Market: Europe ends in the red with the American ISM

(Reuters) – European stock markets ended in the red on Monday, punished by profit-taking after a U.S. ISM index came in below expectations.

In Paris, the CAC 40 ended down 0.96% to 7,200.91 points. The UK Footsie lost 0.1% and the German Dax 0.54%.

The EuroStoxx 50 index fell 0.7%, the FTSEurofirst 300 0.44% and the Stoxx 600 0.48%.

Risk appetite eased on Monday after dominating Friday’s session following the US debt deal and data showing a slowdown in US wage inflation in May.

Investors chose to take profits, especially after the publication of the Institute for Supply Management’s (ISM) monthly survey on service sector growth, which showed a slowdown in May.

The ISM index fell to 50.3 in May from 51.9 the previous month, while economists polled by Reuters had on average expected a figure of 52.2.

Market operators also noted statements from Christine Lagarde, the president of the European Central Bank, who said during a hearing in the European Parliament that she saw no clear sign of a peak in core inflation in the euro area, comments that should confirm market expectations of further rate hikes this month and in July.

Bundesbank President Joachim Nagel, for his part, said it was not certain that interest rates would peak this summer.


In terms of value, Asos rose 7% following news reports that the online fashion site received an offer in December from Turkish competitor Trendyol – backed by Alibaba – for 1 billion. GBP.

UBS, which said on Monday it hoped to complete the takeover of Credit Suisse “from June 12”, rose 0.28% on the Zurich exchange.


At the close in Europe, the Dow Jones fell 0.27%, while the Standard & Poor’s 500 rose 0.19% and the Nasdaq 0.44%.

Apple is trading at record highs ahead of its annual Software Developers Conference later today, where the iPhone maker is expected to announce a new mixed reality headset.

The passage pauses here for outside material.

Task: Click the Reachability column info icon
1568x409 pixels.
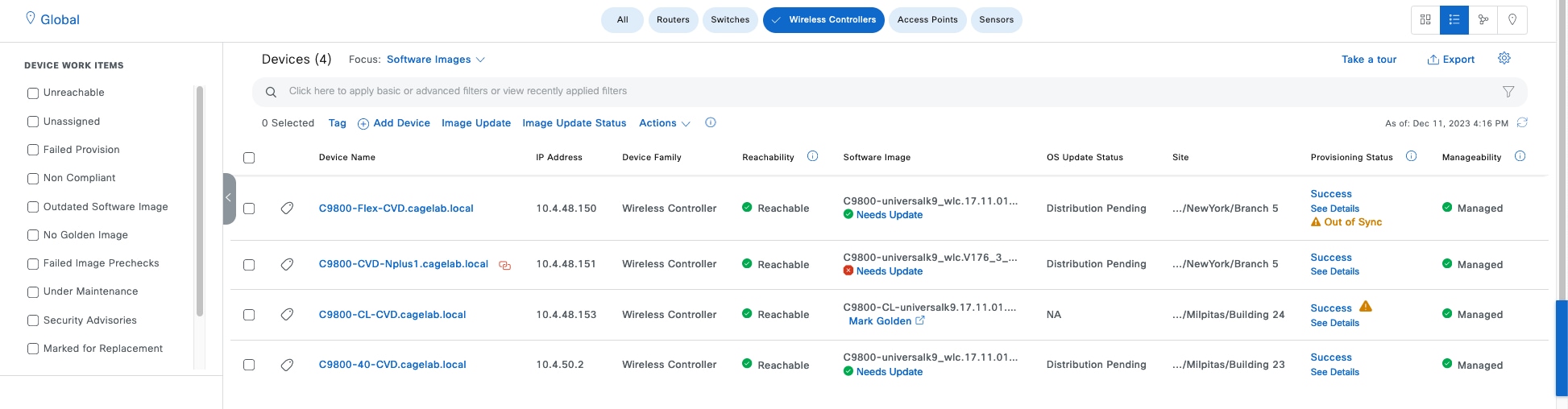Action: click(812, 157)
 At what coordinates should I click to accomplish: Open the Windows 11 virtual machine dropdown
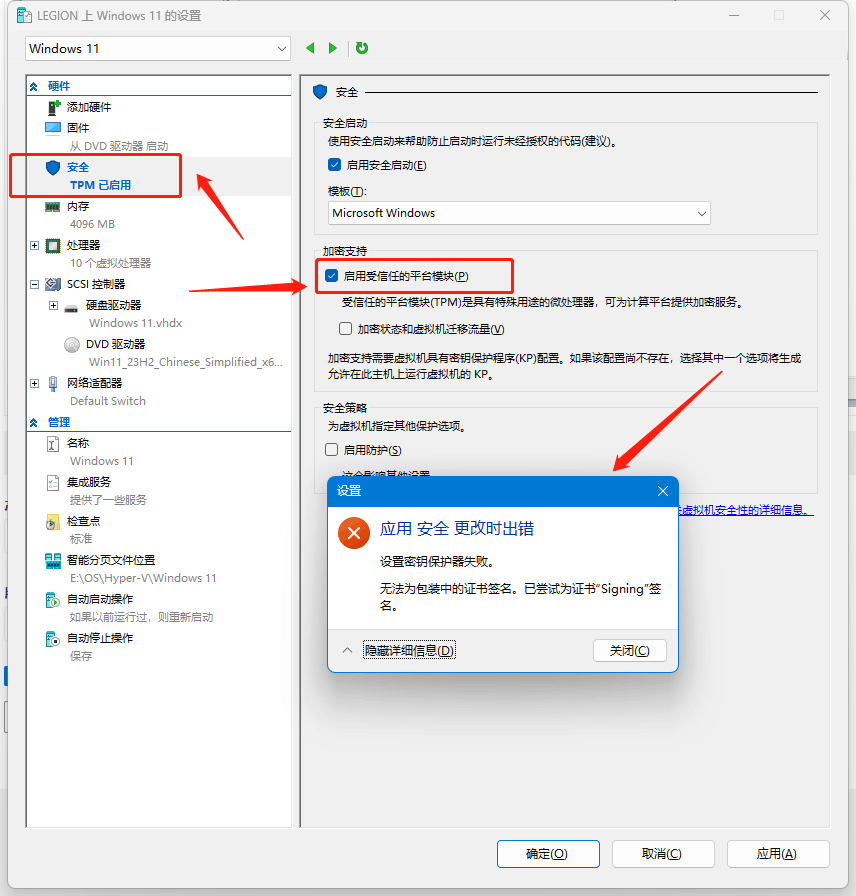tap(158, 49)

In the euro zone, private business activity slowed but continued to grow in May, supported by the dominant services industry, which offset the prolonged slowdown in the manufacturing sector, the S&P Global survey showed on Monday. .

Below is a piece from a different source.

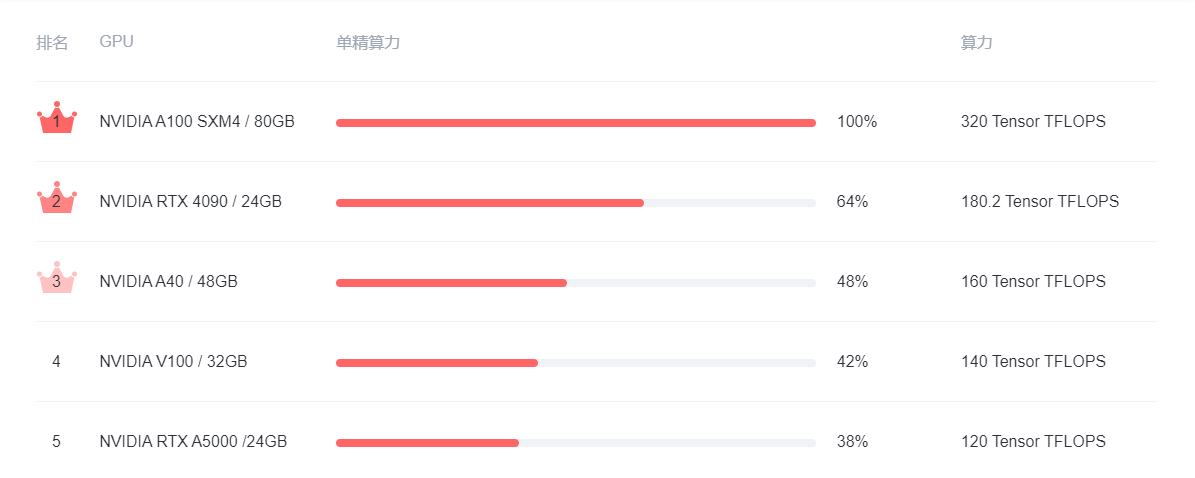The width and height of the screenshot is (1195, 478).
Task: Click the GPU column header
Action: coord(116,42)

In France, growth in services slowed in May, while it remained solid in Germany, suggesting a return to growth in Europe’s largest economy, which entered a technical recession in the first quarter.

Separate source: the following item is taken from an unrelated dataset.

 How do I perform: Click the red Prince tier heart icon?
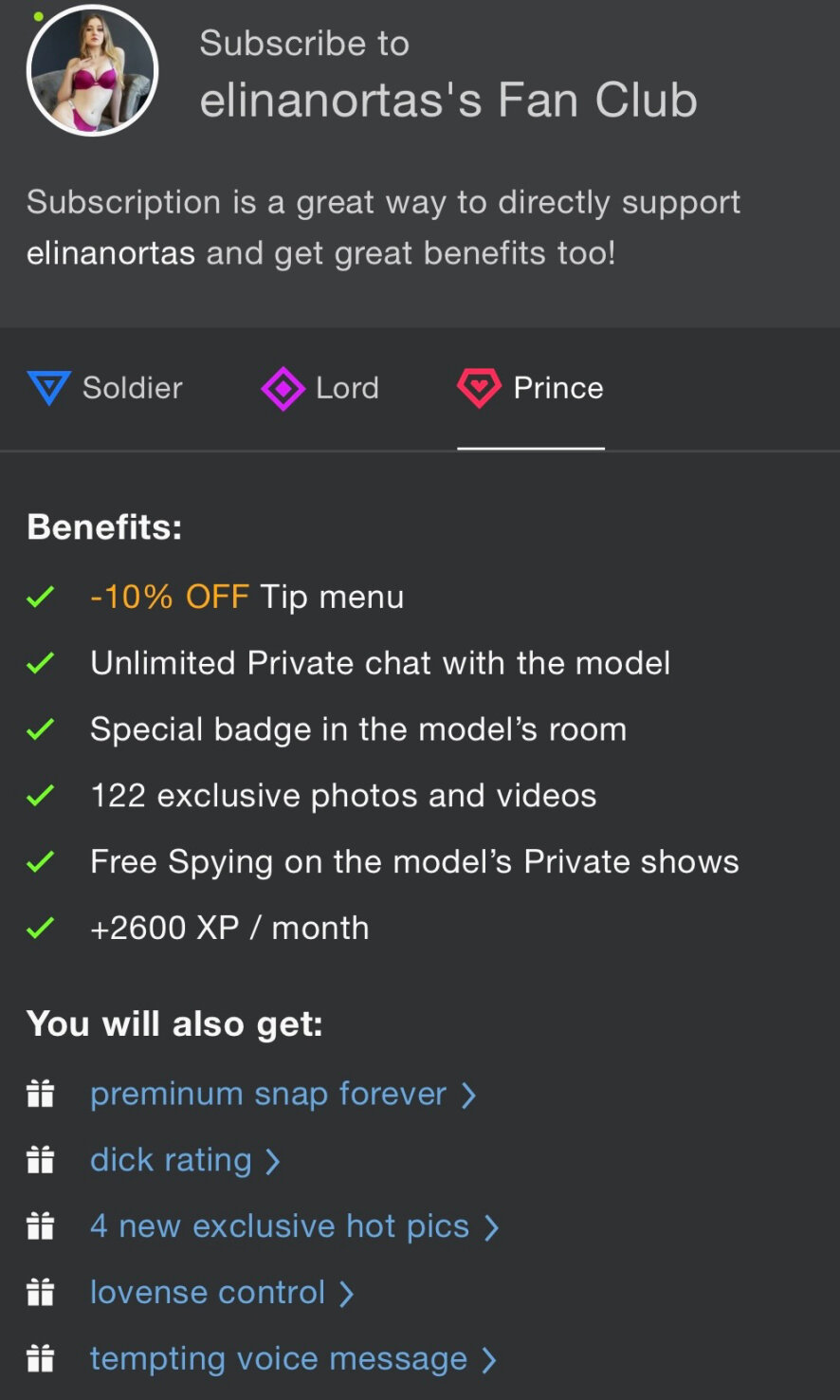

The dollar is practically unchanged (-0.07%) against a basket of international currencies after the publication of the ISM index in the United States.

The euro, meanwhile, rose 0.1% to $1.0714.


Eurozone benchmark interest rates rose on Monday. That of the 10-year German, which had fallen 28.5 basis points last week, ended up more than 6 basis points at 2.3%. The yield on French 10-year bonds rose 6 basis points to 2.9% after S&P left France’s ‘AA’ rating unchanged on Friday.

In the US, the yield on ten-year government bonds, on the other hand, lost 1.6 basis points to 3.67%.


Oil prices are rising after Saudi Arabia in July announced a production cut of another million barrels per day.

Brent rose 1.5% to $77.27 a barrel. barrel and US crude (West Texas Intermediate, WTI) 1.41% to $72.75.